You build a LangChain agent that has a great conversation with a user. It searches for products, compares prices, and makes a recommendation. The user comes back the next day, asks a follow-up question, and the agent has no idea what they are talking about. Every session starts from zero.
This is the default behavior in LangChain. Conversation memory is stored in a Python list that exists only for the duration of the process. Adding persistent memory requires explicit setup, and there are several approaches with different trade-offs.
Why the Default Memory Is Ephemeral
LangChain's ConversationBufferMemory stores messages in an in-memory list. When the process ends -- whether from a deployment, a crash, or a serverless function timeout -- the memory is gone. This is fine for single-session chatbots but breaks any workflow that spans multiple interactions.
from langchain.memory import ConversationBufferMemory
# This memory dies when the process ends
memory = ConversationBufferMemory()
memory.save_context(
{"input": "Find me running shoes under $100"},
{"output": "I found 5 options on Amazon..."}
)
# Process restarts -> memory is emptyThe framework does not persist memory automatically because there is no one-size-fits-all storage backend. A CLI tool might use a local file. A SaaS product might use PostgreSQL. A serverless agent might use Redis. LangChain leaves this choice to you.

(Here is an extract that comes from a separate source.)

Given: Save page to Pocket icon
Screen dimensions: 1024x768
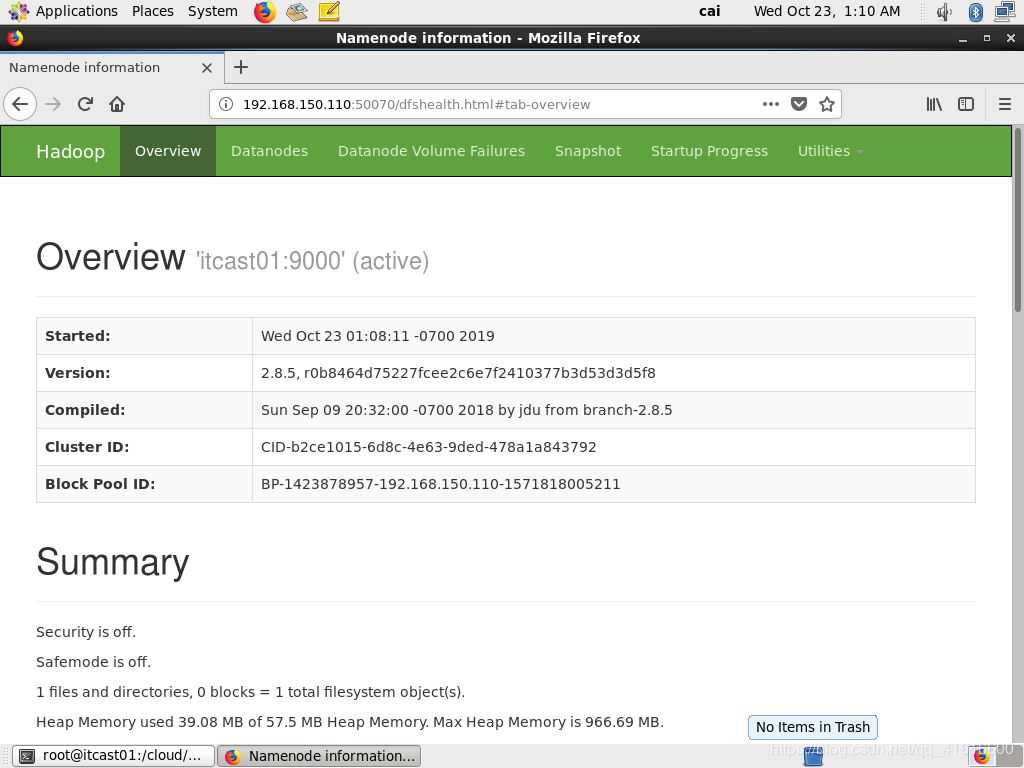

Option 1: Database-Backed Chat History
The most straightforward approach is to store chat messages in a database and reload them at the start of each session. LangChain provides ChatMessageHistory implementations for several backends.
from langchain_community.chat_message_histories import (
PostgresChatMessageHistory
)
from langchain.memory import ConversationBufferMemory
history = PostgresChatMessageHistory(
connection_string="postgresql://localhost/agents",
session_id="user-123-session-456"
)
memory = ConversationBufferMemory(
chat_memory=history,
return_messages=True
)This works but has a scaling problem: as conversations grow, you reload the entire history into the context window. After 50 turns, you are spending most of your tokens on old messages.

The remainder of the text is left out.